EXERCISE DATA
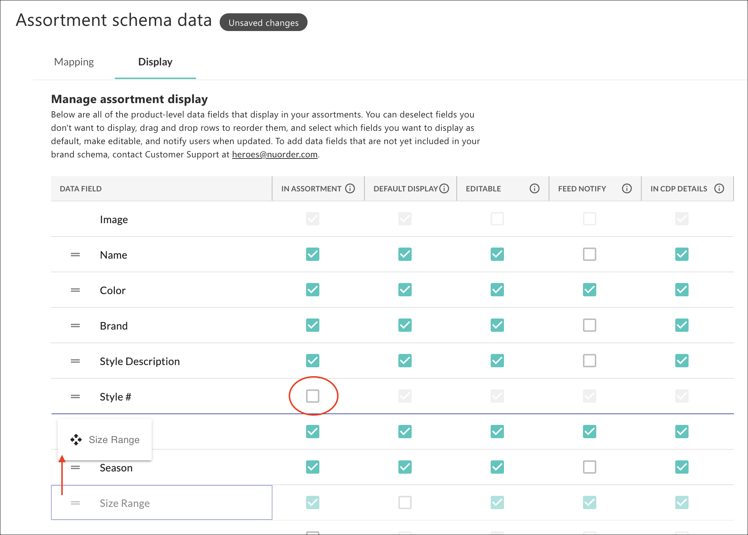Switch to the Mapping tab
The width and height of the screenshot is (748, 535).
coord(74,62)
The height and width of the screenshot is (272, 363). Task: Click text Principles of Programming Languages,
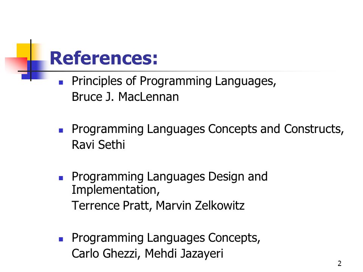[174, 82]
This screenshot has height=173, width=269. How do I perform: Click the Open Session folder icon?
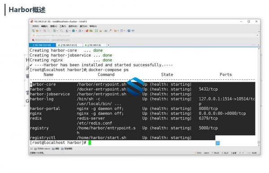click(x=37, y=31)
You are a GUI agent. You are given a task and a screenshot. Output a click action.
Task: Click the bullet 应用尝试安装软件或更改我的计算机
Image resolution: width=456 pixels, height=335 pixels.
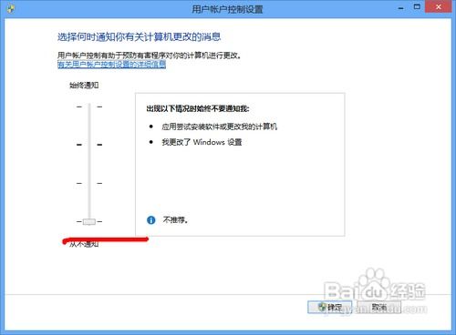tap(219, 127)
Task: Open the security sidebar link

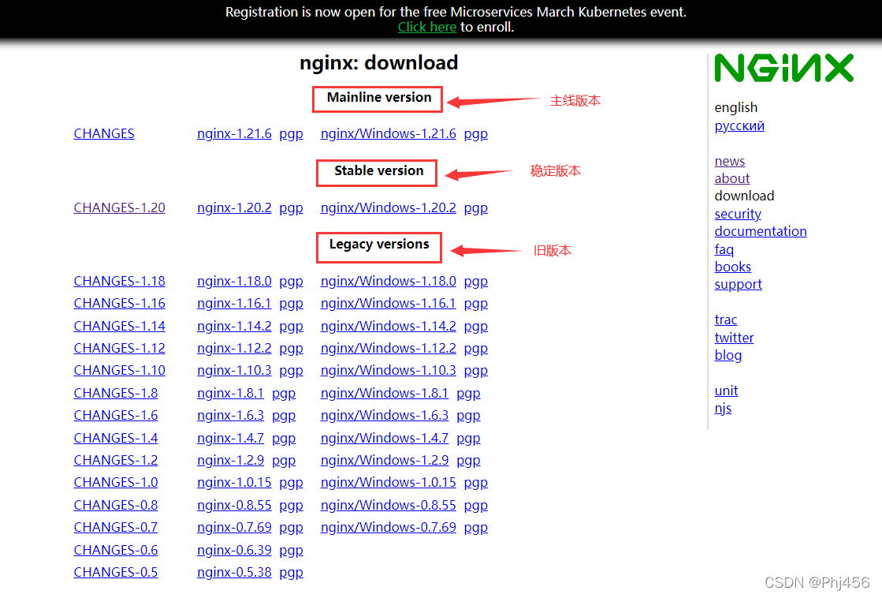Action: (x=738, y=214)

WHAT YOU NEED TO DO
Rewrite all of the material above, replacing "sidebar" with "menu" and leaving everything else unchanged. Omit the pictures.

TASK RESULT
Switch to the Mapping tab
The width and height of the screenshot is (748, 535).
coord(74,62)
The height and width of the screenshot is (272, 363). Task: Click text Principles of Programming Languages,
[174, 82]
This screenshot has height=173, width=269. How do I perform: Click the Open Session folder icon?
click(x=37, y=31)
You are a GUI agent. You are given a task and a screenshot. Output a click action.
Task: Click the bullet 应用尝试安装软件或更改我的计算机
Image resolution: width=456 pixels, height=335 pixels.
tap(219, 127)
Task: Open the security menu link

Action: (x=738, y=214)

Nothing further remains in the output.